Source records
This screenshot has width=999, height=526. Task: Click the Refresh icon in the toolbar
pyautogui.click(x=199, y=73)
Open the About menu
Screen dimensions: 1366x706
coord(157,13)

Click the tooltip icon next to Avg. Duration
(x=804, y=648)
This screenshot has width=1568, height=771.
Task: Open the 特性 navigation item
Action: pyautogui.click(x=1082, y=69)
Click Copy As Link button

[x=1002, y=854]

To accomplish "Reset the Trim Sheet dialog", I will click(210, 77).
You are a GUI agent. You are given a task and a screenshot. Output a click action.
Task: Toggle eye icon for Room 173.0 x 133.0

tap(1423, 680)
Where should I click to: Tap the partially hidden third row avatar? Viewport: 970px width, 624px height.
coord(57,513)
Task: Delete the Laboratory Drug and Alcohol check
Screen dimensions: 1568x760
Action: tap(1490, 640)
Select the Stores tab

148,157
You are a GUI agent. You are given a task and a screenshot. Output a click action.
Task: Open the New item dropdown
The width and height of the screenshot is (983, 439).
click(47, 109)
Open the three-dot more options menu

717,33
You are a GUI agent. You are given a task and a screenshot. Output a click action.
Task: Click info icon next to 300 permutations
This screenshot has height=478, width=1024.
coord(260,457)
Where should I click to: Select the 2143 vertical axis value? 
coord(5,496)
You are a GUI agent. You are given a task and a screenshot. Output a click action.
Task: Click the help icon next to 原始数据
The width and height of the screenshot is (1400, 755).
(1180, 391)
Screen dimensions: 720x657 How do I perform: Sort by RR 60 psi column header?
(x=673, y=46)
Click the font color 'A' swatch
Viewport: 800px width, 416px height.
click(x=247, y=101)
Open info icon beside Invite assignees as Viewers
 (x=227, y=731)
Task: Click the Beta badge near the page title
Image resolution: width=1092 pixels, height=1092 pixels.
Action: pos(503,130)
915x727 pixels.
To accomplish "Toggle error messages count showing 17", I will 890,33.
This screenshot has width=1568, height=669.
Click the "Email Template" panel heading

SET TASK —
Extract every line of the items above that contains the string "Open", treating uppercase and lowercase as different.

ANSWER —
Open the About menu
Task: Open the 特性 navigation item
Task: Open the New item dropdown
Open the three-dot more options menu
Open info icon beside Invite assignees as Viewers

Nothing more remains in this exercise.